Affordable Housing - Collateral Damage for US Tariffs?

The mounting trade tensions between India and the United States post the imposition of 50% tariffs are just trade disruptions. If not negotiated into moderation, they will massively impact many critical, yet vulnerable sectors that drive India's affordable housing segment.

Dr. Prashant Thakur, Executive Director - Research & Advisory, ANAROCK Group, says, “This category of homes priced INR 45 lakh or less was already gravely hit by the COVID-19 pandemic and is still struggling to find any semblance of firm ground. Trump's mercenary tariffs will snuff out even the dimmest ray of hope for this segment.”

India's affordable housing segment is mainly driven by demand coming from the country’s MSMEs and SMEs which, despite their relatively modest scale, are deeply integrated into India’s export ecosystem. Their workforces are the primary clientele for affordable housing.

ANAROCK data finds that as of H1 2025, the sales share of affordable housing has dropped to mere 18%, or approx. 34,565 units of a total of 1.90 lakh units sold in the top 7 cities. The fact that affordable housing had an overall sales share of more than 38% in 2019 shows just how badly its momentum has faltered.

The post-pandemic demand decline in this segment, which caters to approx. 17.76% of India's population of about 1.46 Bn, clearly reflects in the drop in supply of affordable housing. Its share of the total launches has plummeted from 40% in 2019 to just 12% in H1 2025.

MSMEs are a critical demographic of India's economic landscape. Among its top employment and exports generators, they are India's economic backbone. According to government estimates, MSMEs currently contribute nearly 30% to India's GDP, and over 45% to its exports.

In exports, MSMEs have proliferated 228% in just the last four years - from 52,849 in FY 2020-21 to 173,350 in FY 2024-25. Together, MSMEs and SMEs formally and informally employ over 260 million Indians, particularly in labour-intensive industries like textiles, engineering goods, auto components, gems and jewellery, and food processing. When it comes to India's growth story, editing out the SME/MSME chapter causes the entire narrative to collapse.

• • • • •

Can you continue the excerpt on US tariffs and India's affordable housing from its final sentence? The items that come after this excerpt have nothing to do with it.

• • • • •

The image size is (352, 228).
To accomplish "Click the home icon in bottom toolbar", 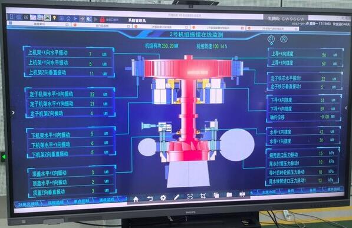I will (x=136, y=199).
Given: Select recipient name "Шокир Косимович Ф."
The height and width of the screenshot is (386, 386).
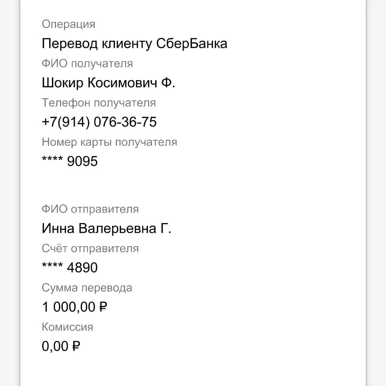Looking at the screenshot, I should click(x=108, y=83).
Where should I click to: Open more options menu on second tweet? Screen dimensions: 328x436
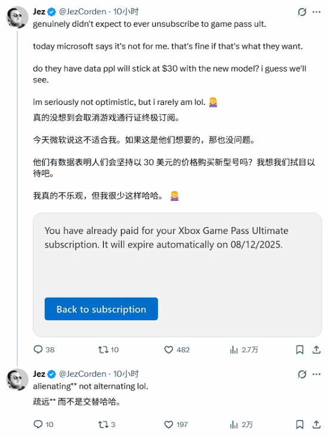[x=316, y=375]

• • • • •

## RESULT
So far, the global economy presented a major opportunity to Indian MSMEs to seize new export markets, build global supply chains, and diversify revenue streams. The new tariff imposition, if it takes hold, puts a roadblock on what should be a no-limits speedway - and a chakka jam on the affordable housing vehicle that drives the homeownership dreams of the largest lower quadrant of the Indian population.   

“Because of the disruption in this large workforce's future income thanks to the tariffs, affordable housing demand may very possibly derail and further impact sales in this highly income-sensitive segment,” says Dr. Thakur. “Concurrently, such a drop in demand will curtail launches by developers, who will have to contend with tighter working capital due to lower sales. As it is, they have been grappling with serious input cost inflation since the pandemic.”

Housing finance institutions that cater to this segment’s home loans will look at a growing risk - of defaults at worst, and dampened disbursements on account of lower demand at best.

In short, the fate of India's affordable housing segment hangs in the balance. How the government addresses the issue through coordinated policy, fiscal safeguards, and buyer-focused support measures will be pivotal. Affordable housing, the erstwhile poster child of a massive electoral exercise and the mainstay of every Indian's dream of a financially stable future, hangs in the balance.